= Rabbi Jonathan =

Rabbi Jonathan (רבי יונתן) was a tanna of the 2nd century and schoolfellow of R. Josiah, apart from whom he is rarely quoted.

Jonathan is generally so cited within further designation; but there is ample reason for identifying him with the less frequently occurring Jonathan (or Nathan) b. Joseph (or "Jose").

== Biography ==
In consequence of the Hadrianic religious persecutions he determined to emigrate from Israel, and with several other scholars started on a journey to foreign parts. But his patriotism and innate love for the Holy Land would not permit him to remain abroad.
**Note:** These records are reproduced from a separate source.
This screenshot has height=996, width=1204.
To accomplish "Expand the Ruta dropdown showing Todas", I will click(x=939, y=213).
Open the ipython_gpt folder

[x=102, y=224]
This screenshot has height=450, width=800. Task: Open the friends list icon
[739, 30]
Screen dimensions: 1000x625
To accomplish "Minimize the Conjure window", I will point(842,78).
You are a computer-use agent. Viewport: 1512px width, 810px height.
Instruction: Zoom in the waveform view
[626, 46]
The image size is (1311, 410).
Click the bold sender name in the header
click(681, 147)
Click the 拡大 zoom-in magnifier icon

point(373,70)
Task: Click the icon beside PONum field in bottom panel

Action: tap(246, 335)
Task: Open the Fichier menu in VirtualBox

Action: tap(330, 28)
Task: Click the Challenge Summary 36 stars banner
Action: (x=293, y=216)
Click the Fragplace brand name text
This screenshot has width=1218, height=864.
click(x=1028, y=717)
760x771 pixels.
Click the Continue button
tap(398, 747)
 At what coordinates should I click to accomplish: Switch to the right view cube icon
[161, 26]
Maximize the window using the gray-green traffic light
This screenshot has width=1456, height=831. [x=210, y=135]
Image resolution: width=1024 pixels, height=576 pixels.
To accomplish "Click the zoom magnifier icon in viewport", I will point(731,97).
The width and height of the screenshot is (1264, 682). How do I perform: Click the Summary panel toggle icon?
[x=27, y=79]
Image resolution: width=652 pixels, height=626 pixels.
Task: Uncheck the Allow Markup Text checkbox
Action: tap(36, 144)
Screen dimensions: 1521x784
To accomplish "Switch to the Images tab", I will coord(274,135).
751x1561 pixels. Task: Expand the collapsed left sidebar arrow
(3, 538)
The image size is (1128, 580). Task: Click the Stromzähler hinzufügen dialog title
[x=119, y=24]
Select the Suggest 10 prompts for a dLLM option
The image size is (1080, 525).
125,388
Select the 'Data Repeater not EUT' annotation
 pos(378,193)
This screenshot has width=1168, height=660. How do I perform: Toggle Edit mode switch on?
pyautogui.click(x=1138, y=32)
Jonathan and Josiah were educated together at the academy of Ishmael ben Elisha, whose dialectic system, as opposed to that of Rabbi Akiva, they acquired. It is even reported that Jonathan all but converted Ben Azzai, a "fellow student" of Akiva, to Ishmael's system, and made him deeply regret his failure to study it more closely. Ben 'Azzai then exclaimed, "Woe is me that I have not waited on Ishmael". Nevertheless, in later years, probably after Ishmael's death, both Jonathan and Josiah adopted some of Akiva's principles. Of Jonathan it is expressly stated that "he followed the system of his teacher Akiva".

==Teachings==
Together, Jonathan and Josiah devoted their analytical minds to midrash halachah, interpreting laws as they understood them from the corresponding Scriptural texts, but not suggesting them. Only one halakhah unconnected with a Scriptural text bears their names. Their argumentations are mostly embodied in the Mekhilta (about thirty) and in the Sifre to Numbers (over forty). Neither Jonathan nor Josiah appears in Rebbi's compilation of the Mishnah, with the exception of a single teaching, in the name of Jonathan Of other ancient compilations, the Tosefta cites these scholars once, while the Sifra mentions them twice by their names; once "Jonathan ben Joseph" occurs; and some of R. Josiah's midrashim are cited, but anonymously.

Contrary to the astrological views of his times, Jonathan taught the Scriptural idea of natural phenomena; quoting Jeremiah 10:2, he added: "Eclipses may frighten Gentiles, but they have no significance for Jews". To the question as to the permissibility of profaning the Sabbath to save human life he answered, "The Law says 'The children of Israel shall keep the Sabbath, to observe the Sabbath throughout their generations'; but one may profane one Sabbath in order to preserve a man that he may observe many Sabbaths". According to him, an am ha'aretz is one who has children and does not train them in the knowledge of the Law. Jonathan contradicted the general opinion of earlier and contemporaneous rabbis that a ben sorer umoreh ("rebellious son"; Deuteronomy 21:18-21) never was and never will be executed, and that the ir nidachat never did and never will occur; he declared that he himself had sat on the grave of an executed rebellious son and had seen a ruined ir nidachat.

=== Quotes ===
Jonathan was the author of many aphorisms, among them:
- He that observes the Torah in poverty shall in the end observe it in wealth; and he that neglects the Torah in wealth shall in the end neglect it in poverty.

- The angry man is controlled by many and variegated manifestations of hell.

- Consoling the mourner, visiting the sick, and practical beneficence bring heavenly grace into the world.